> **What needs to be done**: Return each line exactly, from the one that has "You are a computer-use" through the end of the entries, both ends included. Pictures do not belong.

Saved data entries:

========================================

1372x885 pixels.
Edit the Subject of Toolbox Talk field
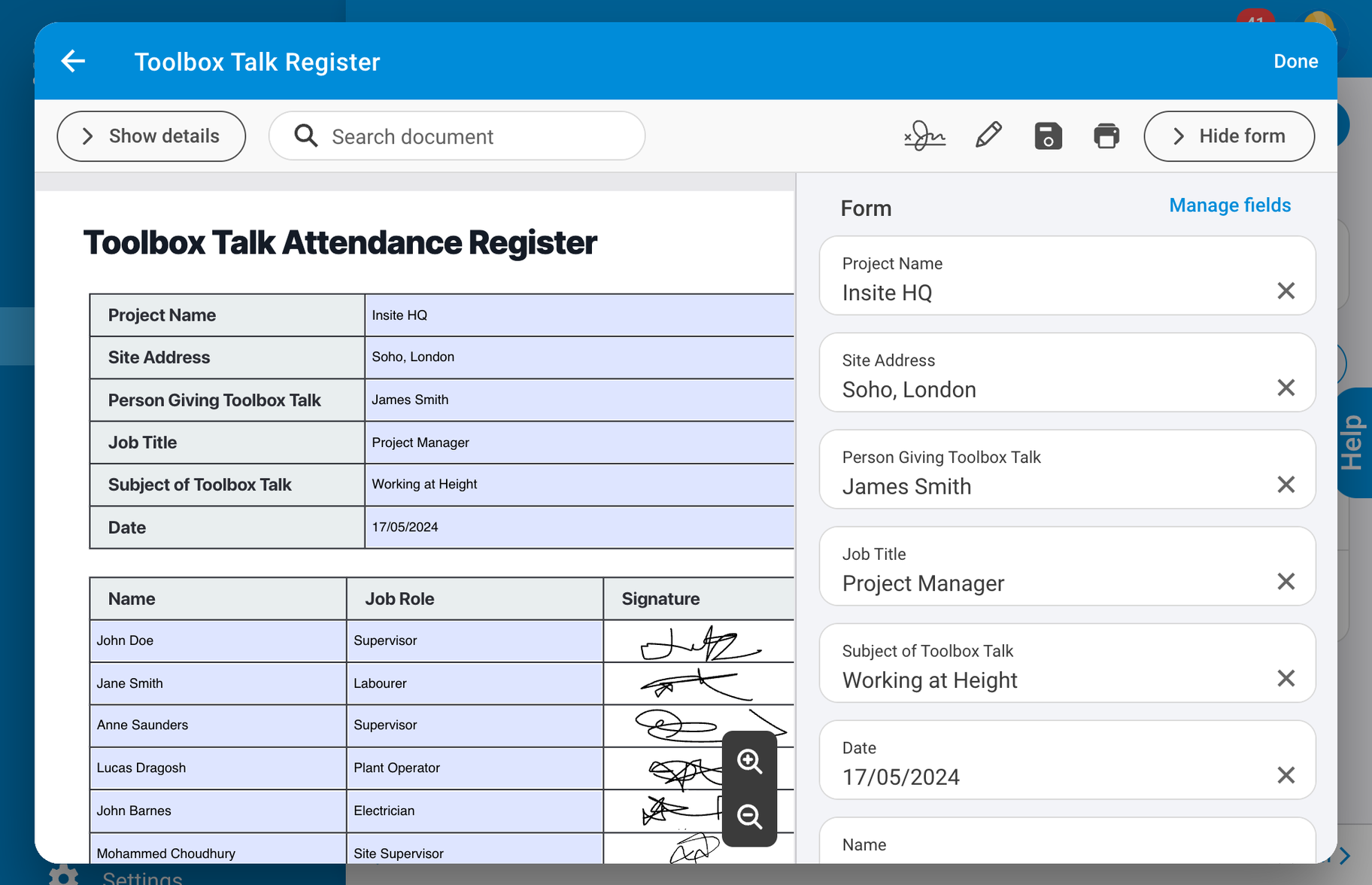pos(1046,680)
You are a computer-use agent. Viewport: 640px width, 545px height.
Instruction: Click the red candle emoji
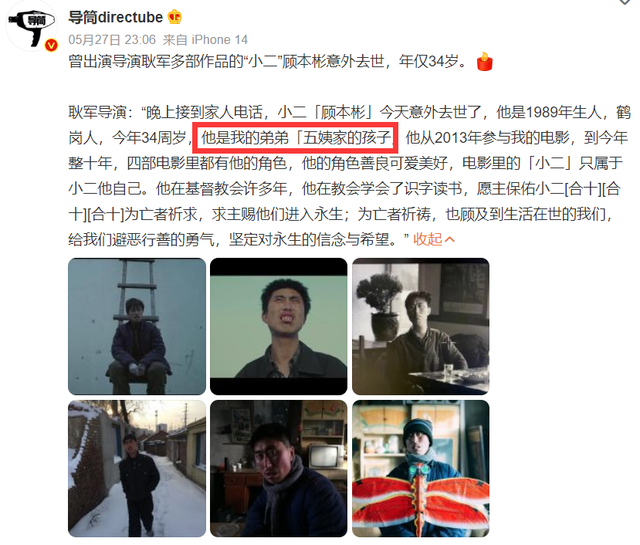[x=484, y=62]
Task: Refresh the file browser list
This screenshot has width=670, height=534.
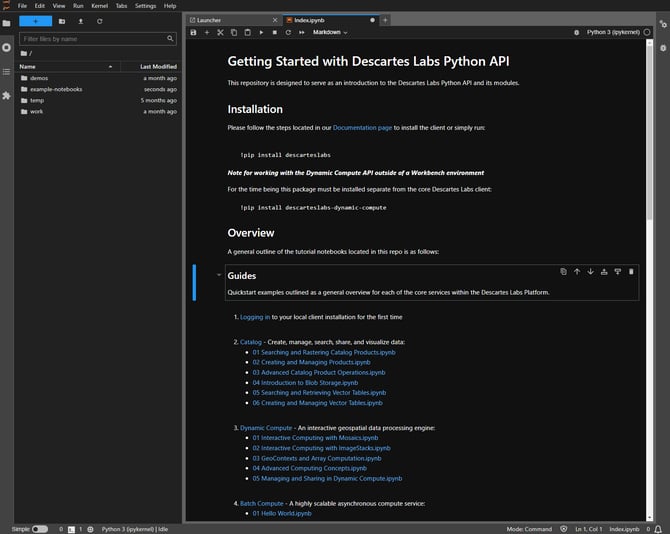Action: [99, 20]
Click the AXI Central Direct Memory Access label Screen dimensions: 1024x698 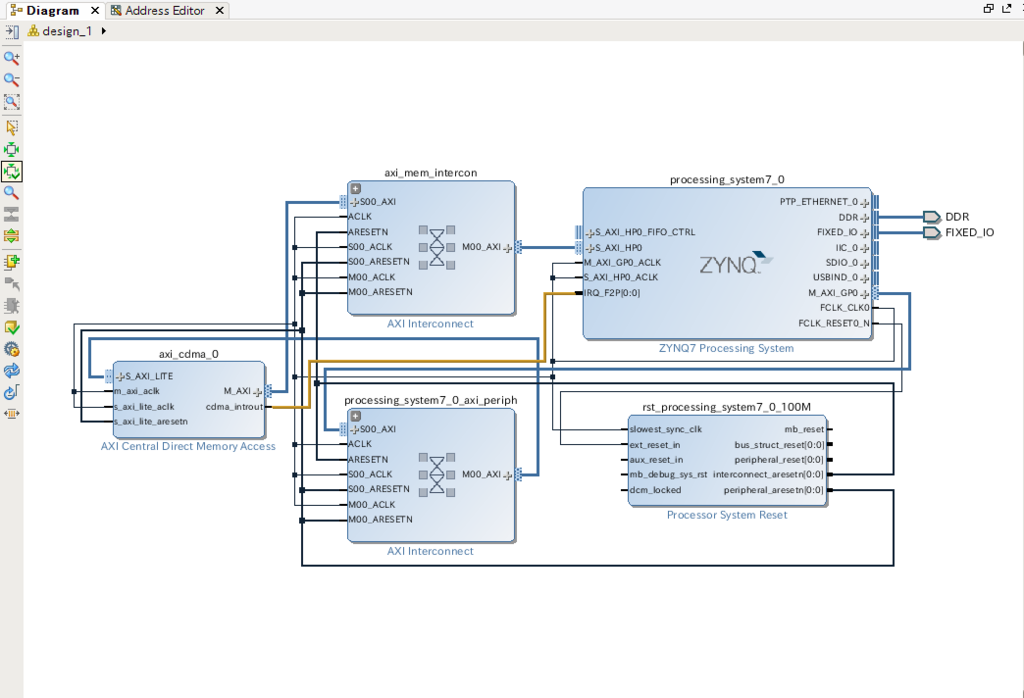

========================================

> **Output of the task**:
You are a computer-use agent. Viewport: 640px width, 545px height.
Instruction: Click the red candle emoji
[x=484, y=62]
Task: Refresh the file browser list
This screenshot has width=670, height=534.
Action: [99, 20]
Click the AXI Central Direct Memory Access label Screen dimensions: 1024x698 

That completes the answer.